ドミニカ労働組合全国センター(CNTD)
ラモン エミリオ ペゲロヒメネス

ドミニカ金属コンプレックス企業労働組合 書記長兼CNTD労働争議担

 

国内の状況

 最近の政治、経済、社会情勢を理解するためには、1996年までさかのぼらなければなりません。その年の大統領選挙でPLD(ドミニカ解放党)が勝利し、レオネル・フェルナンデスが大統領に就任しました。フェルナンデス大統領は自由主義派の大統領で、全ての国営企業、特にエネルギー産業、航空産業、砂糖産業などを民営化しました。
 その後2000年の大統領選挙ではPRD (ドミニカ革命党)が勝利し、その党首イポリト・メヒアが大統領に就任し、2004年まで政権を担当することになりました。しかしながら、前政権の政策によって、労働者や一般国民の生活環境は悪化しました。特に賃金が引き下げられ、国内製品と競合する輸入品の税が引き下げられて、失業者がふえ、労働組合を結成できないような状況にも陥っています。民営化に参加した外国企業は、利益を米ドルで本国に持ち帰っているために、ドル高が発生し、生活必需品の価格が上昇し、病院が医薬品不足に陥っています。以前は1ドル17ペソでしたが、現在では35ペソになり、ドルは2倍以上に高くなっています。
 野党は、前政権の政策のせいにしておりますが、本当に悪いのは現政権です。前政権による民営化について、現政権が当時きちんと対処しなかったために現在の状況が起こっているにもかかわらず、前政権に責任を転嫁しています。ドル高が起こったために石油価格が上がりました。ガスの価格も上がりました。一般国民の必需品の価格も上がっていますし、輸入品の価格も上がっています。農産物価格も上がっていて、すべての価格が上がる状態になっています。
 政府は国際通貨基金(IMF)と合意に達し、それにより今後経済調整作業が行われると思いますが、これによって私たちの生活はより厳しくなると思われます。

CNTDの活動方針

 CNTDは、他のナショナルセンターや民間団体と協同して、政府や経営側に対して団結して、話し合いによりコンセンサスのある解決策を見出して、必要な改革を実現して、ドミニカ共和国の国民・労働者のために、社会、経済、政治状況を改善していくことを目指します。

具体的な運動方針

 CNTDの活動ですが、労働組合としてメーデーの日には抗議行動を行い、またフォーラムを開いたり、一般の労働組合が行うような活動を行っています。
 今年のメーデーでは、CNUS(全国労組協議会)という組織が主催して「合意された社会政策のための第一回サミット」が開催されました。このCNUSには4つのナショナルセンターが参加している組織で、将来、ナショナルセンターを一本化するためにこのような組織ができ、サミットを開くことができました。このサミットには大統領も出席しました。社会的な組織の代表、経済、政界の代表も参加しました。
 これ以外にも、カトリック教会が仲介した政労使の三者で構成される社会対話という行事がありますが、これにも参加しています。
 また、社会保険制度に関連して、法律第87-01号を実施するために活発に活動しています。
 今回の訪日直前の6月27日に、大統領を招待して朝食会を開きました。

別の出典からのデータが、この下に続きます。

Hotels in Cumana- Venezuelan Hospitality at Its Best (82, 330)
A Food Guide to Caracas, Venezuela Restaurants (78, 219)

この朝食会は2時間ぐらい続き、その中で私どもは大統領に、CNTDの視点から見た様々な国内問題に対する懸念を表明しました。
 私の日本滞在期間中の7月20日には労働法に関するセミナーが開かれました。このセミナーには労働大臣も招かれて講演を行い、企業、労働組合、政界の様々な関係者が参加し大成功をおさめたということです。
 CNTDは特定の政党を支持していますが、組合員の中にはいろいろな政党を支持する者もおり、各人の政党支持を尊重し、それぞれ自発的な政党支持に任せております。